Catrin Pugh
Catrin Pugh was just 19 when the horrific crash which left her with 96% burns Slater and Gordon/PA Wire

A woman who suffered 96% burns in a horrific road crash in the French Alps has won a million-pound-plus settlement. Catrin Pugh, 22, is believed to be the oldest person in the world to survive such severe burns which ravaged every inch of her body apart from her scalp and the soles of her feet.

She spent three months in an induced coma, has had more than 200 operations and is slowly rebuilding her life since the crash in 2013.

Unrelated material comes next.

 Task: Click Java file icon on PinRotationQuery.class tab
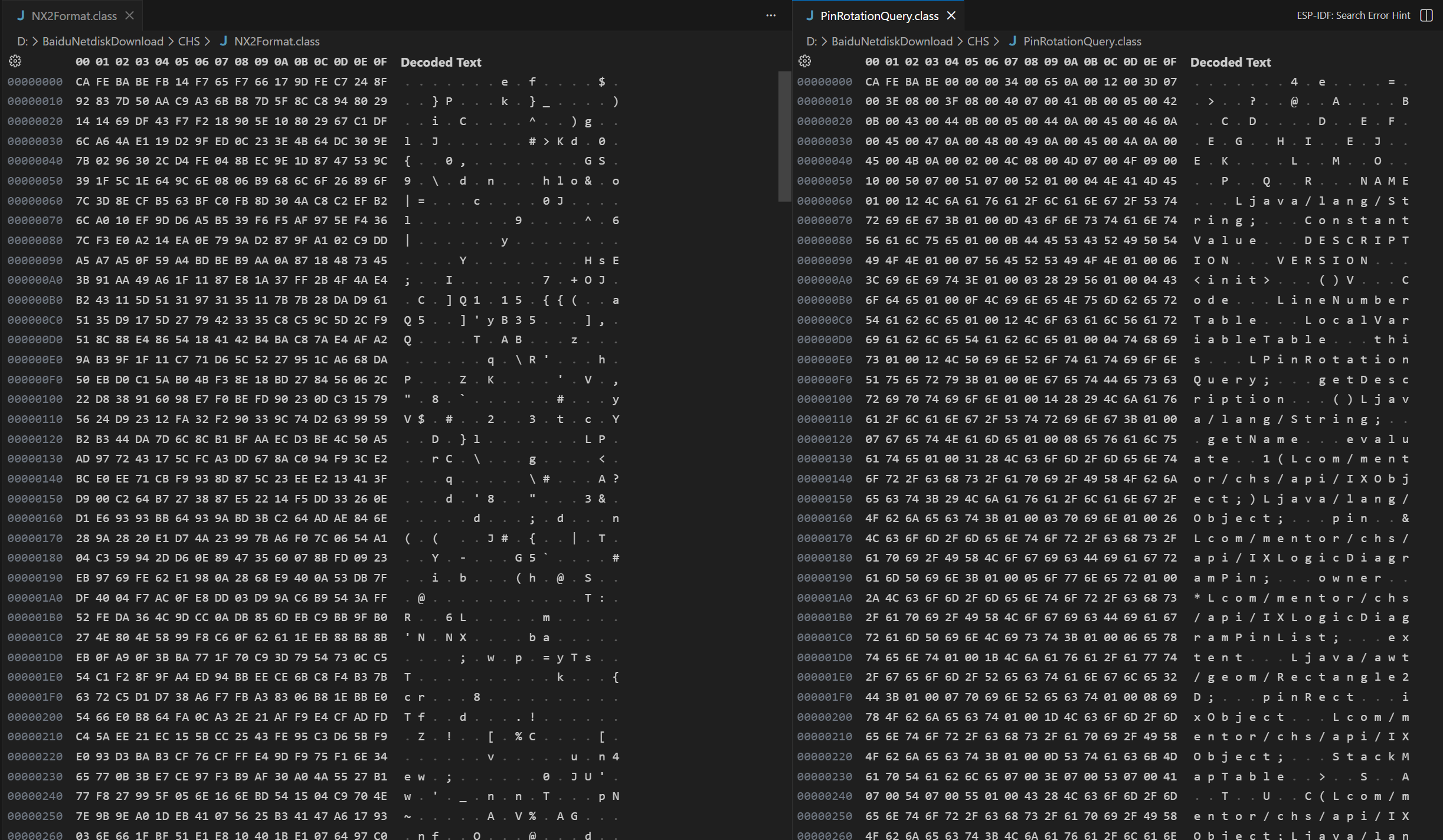[x=810, y=16]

Pugh, from Rossett, in Wrexham, North Wales, has recently been told damage to her optic nerve is permanent, which has left her with no central vision and unable to see straight ahead. She has been awarded a seven-figure payout, although the full amount has not been made public.

Then aged 19, she was returning from a ski season in the French Alps in April 2013 when the coach she was travelling in crashed and burst into flames, killing the driver and injuring dozens of passengers.

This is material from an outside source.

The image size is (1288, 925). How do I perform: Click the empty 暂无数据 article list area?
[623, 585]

She was pulled from the wreckage, but was so badly injured that medics gave her just a one in 1,000 chance of survival.

She said: "I remember being on fire. It's a feeling that's very difficult to describe. You just feel very numb everywhere and I have since learned that's because it had burned through my nerve endings.

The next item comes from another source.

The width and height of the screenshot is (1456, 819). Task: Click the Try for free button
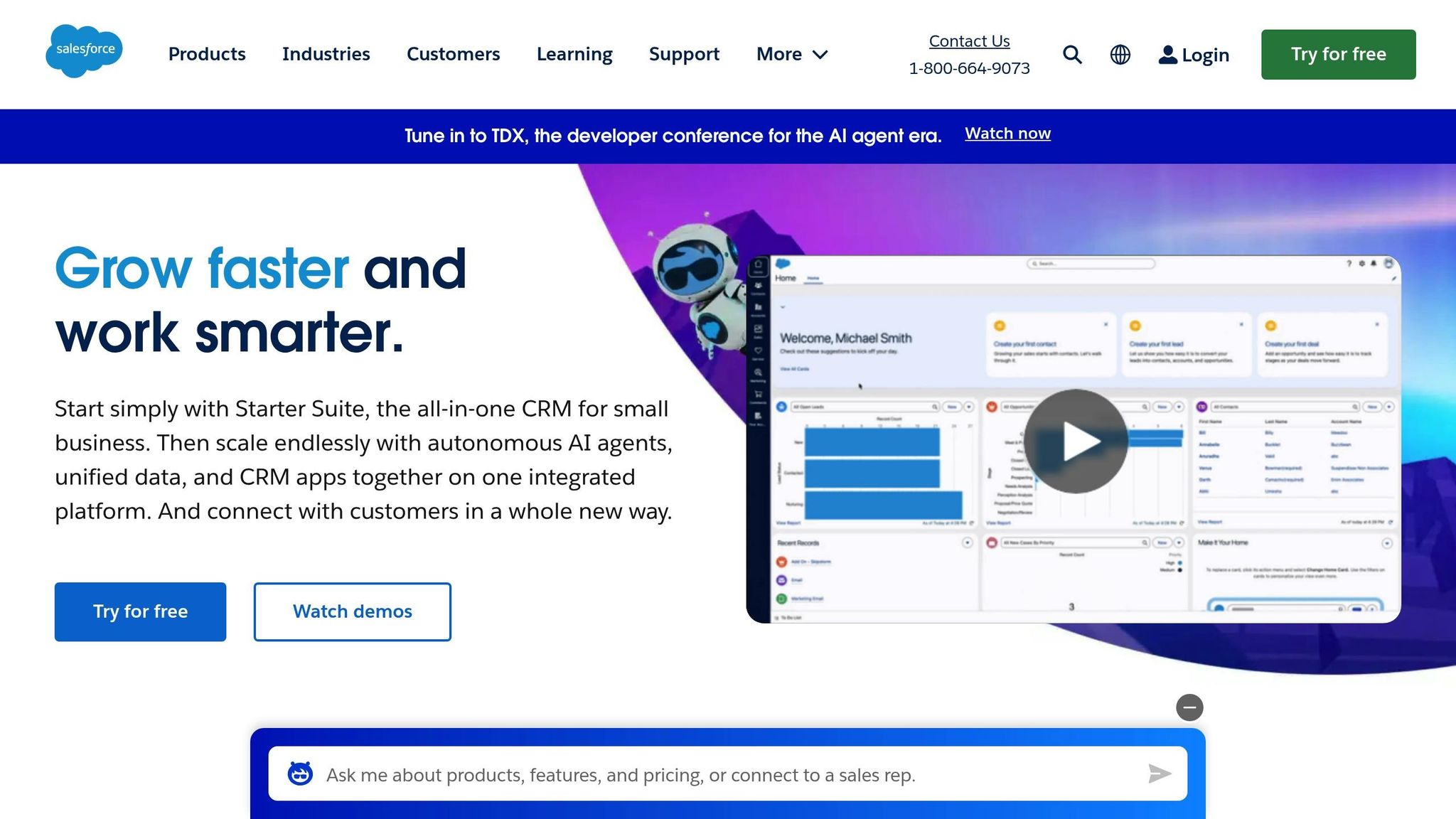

"It was like a scene from a horror film. I thought I was going to die. I remember them asking me where it hurt the most and me screaming 'it hurts everywhere'."

She was treated in the specialist burns unit at Whiston Hospital, Merseyside, for eight months while parents Sara and Carl and siblings Robert and Mari Pugh kept a bedside vigil.

Catrin Pugh
Pugh was given just a one in 1,000 chance of survival following the Alps crash Slater and Gordon/PA Wire

Pugh has suffered post-traumatic stress disorder, had to learn to walk again and still struggles to grip things because of the injuries to her hands, but says losing her eyesight has been the most devastating blow.

She added: "My eyes didn't get burned, but because I was so ill and nearly lost my life on a number of occasions, it caused my optic nerve to get damaged. I have been left with no central vision and that's what you use to see detail. I can't see people's faces. I will walk into a bar and I won't be able to see my friends until I'm a foot away from them."

Joanne Berry, a travel law specialist at Slater and Gordon, who represented Pugh in a legal action against the coach operator, said: "Catrin is, without doubt, one of the bravest and most inspirational individuals I have met.

"Nothing can make up for what she has been and continues to go through, but what this settlement can do is pay for the care she needs and make things easier in the future."

A visit from Katie Piper, the former model left scarred for life after sulphuric acid was thrown in her face, has inspired Pugh to become an ambassador for the Katie Piper Foundation.